In other words, you could have a situation where your training and/or testing sets (which are samples taken from your overall sample) look meaningfully different from the overall sample. If that were the case, you run the risk of having a “garbage in, garbage out” situation, and your model may perform poorly.
Stratifying is a common way to address this. Essentially, stratifying is a way to ensure your ostensibly random sample is a representative sample.
Usually, this comes into play for categorical variables. In simple terms, the procedure is to sample in such a way that a representative selection from all categories are included in the training and testing sets.
To do this in Python using pandas and scikit-learn:
import numpy as np
import pandas as pd
from sklearn.model_selection import train_test_split
# Create training and testing samples from dataset df, with
# 30% allocated to the testing sample (as
# is customary):
X_train, X_test, y_train, y_test = train_test_split(df, y, test_size=0.3, stratify=y)

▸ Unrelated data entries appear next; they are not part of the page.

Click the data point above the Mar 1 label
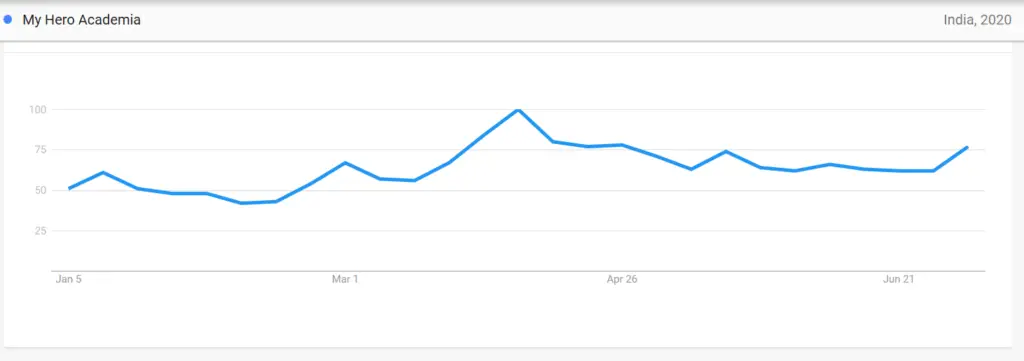 pos(345,163)
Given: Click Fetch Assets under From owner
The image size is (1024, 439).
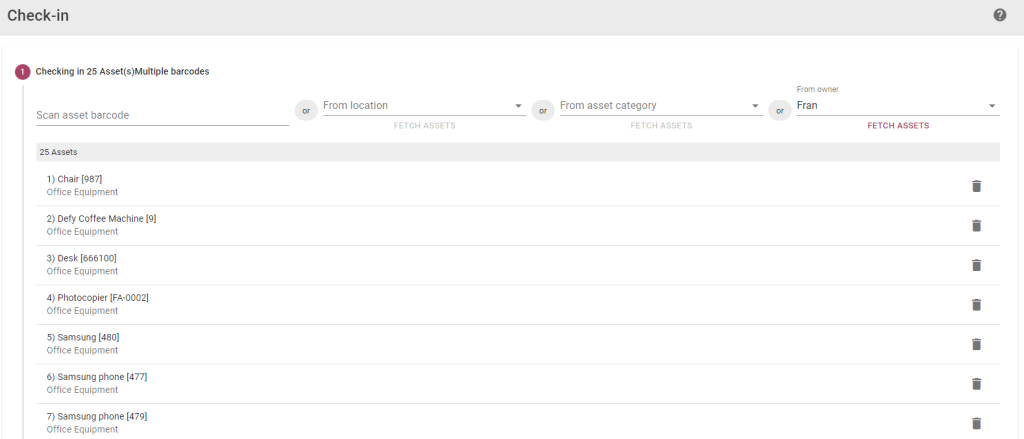Looking at the screenshot, I should click(x=898, y=125).
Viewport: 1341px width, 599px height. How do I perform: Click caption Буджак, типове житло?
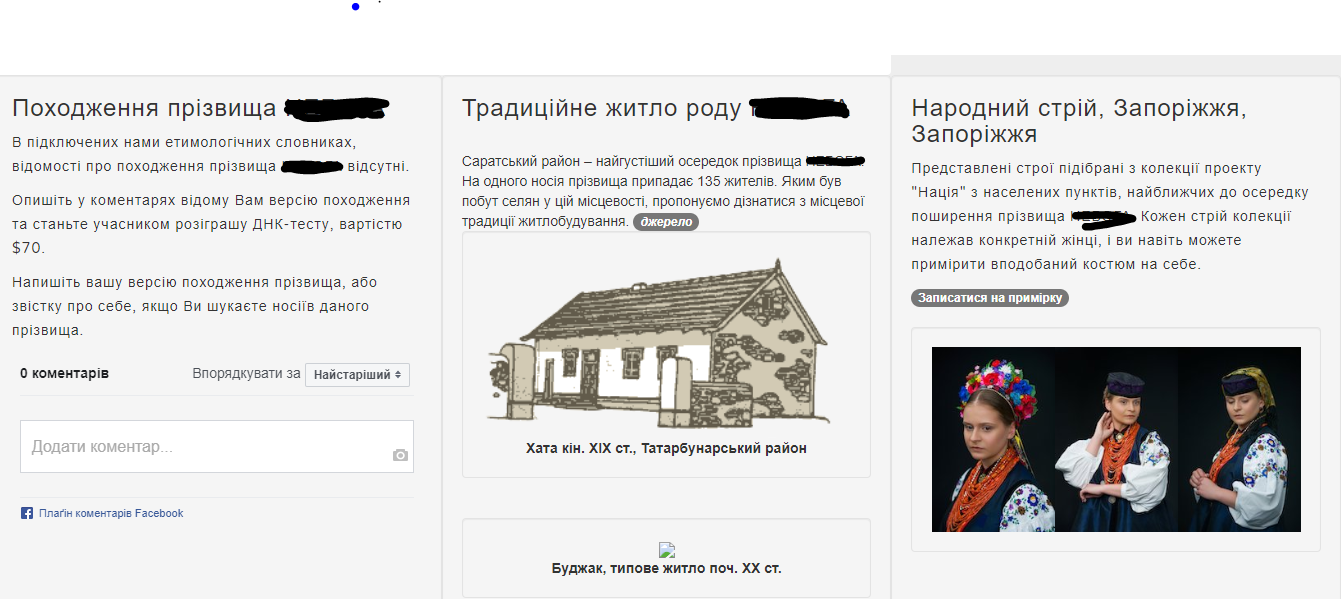click(666, 568)
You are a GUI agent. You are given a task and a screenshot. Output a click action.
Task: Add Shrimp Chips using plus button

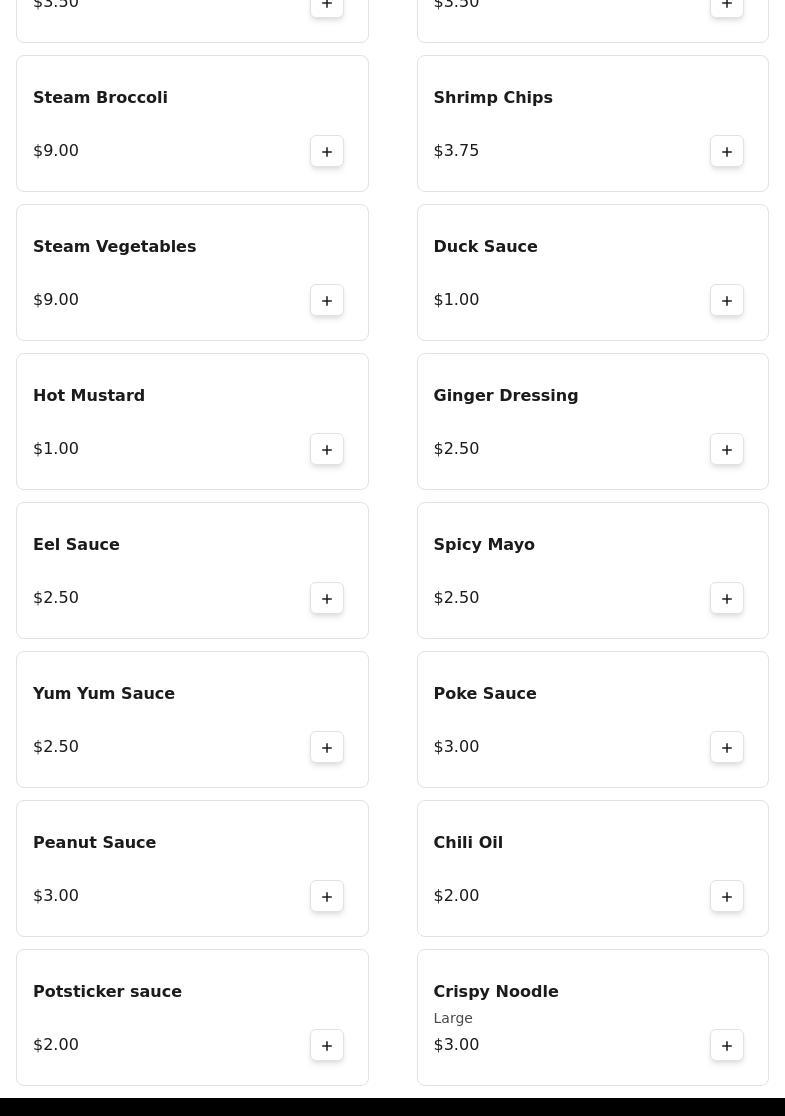(x=727, y=152)
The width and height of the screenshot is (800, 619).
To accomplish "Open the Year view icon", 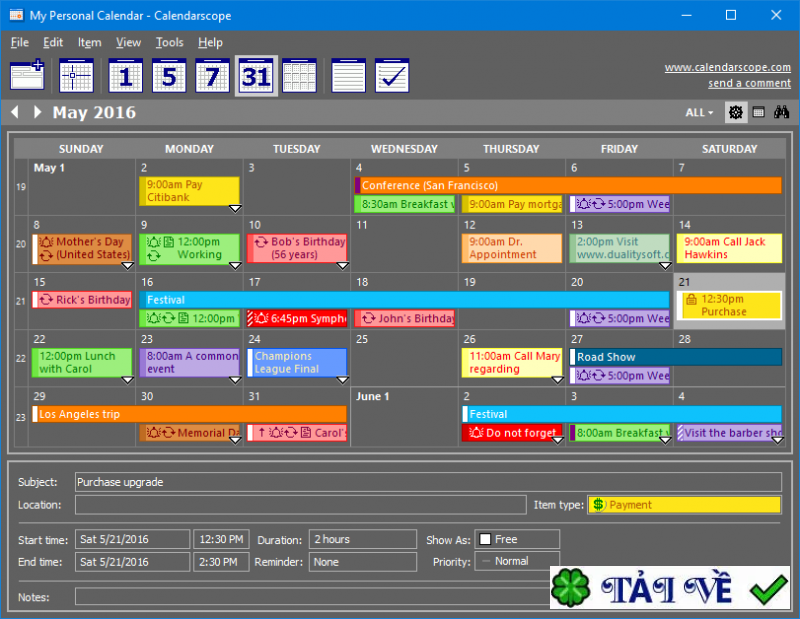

# The last argument `stratify` tells the function to stratify
# the target variable `y` so that the random
# sample is more representative of the full
# sample when `y`.
BUT–what do we do if your y
is a continuous numerical variable, rather than a categorical variable? Turns out that if we try the same syntax above, Python throws an error. This is because train_test_split
doesn’t know how to split up the sample unless you tell it what the “categories” are (also known as discretizing).
After querying google, stackoverflow, and others more experienced than me, here’s a solution I found. The method is to trick Python into interpreting your continuous numerical y
variable as a categorical variable instead. How? By creating bins, and passing your y
variable into an ndarray containing those bins and the corresponding values.
In Python (with the same libraries loaded as in the prior code snippet):
# Create the bins. My `y` variable has
# 506 observations, and I want 50 bins.
bins = np.linspace(0, 506, 50)
# Save your Y values in a new ndarray,
# broken down by the bins created above.
y_binned = np.digitize(y, bins)
# Pass y_binned to the stratify argument,
# and sklearn will handle the rest
X_train, X_test, y_train, y_test = train_test_split(df, y, test_size=0.3, stratify=y_binned)
There you have it: stratification of a continuous numerical target value.